At this Mass, in which the sacramental priesthood is the focus, it is important to address a word to priests about their vital role as leaders, and their specific ministerial identity in this process. While it is the responsibility, and indeed the joy of all God’s people to proclaim the gospel, it is vital in the journey towards the Synod, that “the ordained ministers’ special charism to serve, sanctify and animate the People of God… come to the fore in a new way” (Letter of Cardinal Grech and Archbishop You Heung sik to Priests, 19 March 2022).
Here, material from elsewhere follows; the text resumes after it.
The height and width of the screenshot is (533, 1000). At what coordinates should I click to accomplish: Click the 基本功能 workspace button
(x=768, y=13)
It would be a mistake to think of this as yet another task, yet one more thing to do. It is better considered as a renewed way of living our priesthood in a new time. Let me put one aspect of this before you: our ministerial experience, and the knowledge of our people we have from journeying with them. This experience and this knowledge permit us to be servants of “mutual listening and mutual acceptance.” Rather than looking for immediate results, let us come to see that deep dialogue and honest encounters are of great value in society and in our Church. They will bear wholesome fruit in due course. However, they need the voice of experience, and the horizon of those who have no self-interest, the horizon of those who have been called to serve. As Cardinal Grech put it in the letter to Priests ahead of the Synod, “wherever we listen deeply to each other, learn from each other, value the gifts of others, help each other and make decisions together, there is already synodality in action.”
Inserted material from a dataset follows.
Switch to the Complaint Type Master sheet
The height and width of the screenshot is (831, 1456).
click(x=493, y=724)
“The purpose of the Synod … is not to produce documents, but ‘to plant dreams, draw forth prophecies and visions, allow hope to flourish, inspire trust, bind up wounds, weave together relationships, awaken a dawn of hope, learn from one another, and create a bright resourcefulness that will enlighten minds, warm hearts, give strength to our hands’” (n. 32). Simply put, we cannot do Synod by questionnaire. Nor can we “do the Synod” on our own! On the threshold of the Paschal Triduum, let us make our own its way of living: all Christ could do was lay down his life. “Father into your hands I commend my Spirit” (Luke 23:46) was both his prayer and the summation of his life. Nailed to the cross, constrained by weakness, he could do no more than entrust his mission into his Father’s hands. And his Father did not fail him. He rescued him and his mission from “the realm of darkness” (Luke 22:53) and brought what he ‘had begun in Christ to completion’ (see the Rite of Ordination). In our prayer, day-in-day-out, may we never cease to place our mission and our lives in God’s hands.
At this Chrism Mass, as we renew our priestly commitment, and bless the Holy Oils we will use to bring strength and healing, consolation and hope to our people, may Christ the Priest, renew our hearts, and deepen our faith, and send his Spirit to fill our heart with the warmth of his love.
+ Dermot Farrell
Notes to editors:
- Archbishop Dermot Farrell is Archbishop of Dublin. This homily was preached at the Annual Chrism MAss which was celebrated in Saint Mary’s Pro-Cathedral, Dublin on Wednesday 13 April 2022.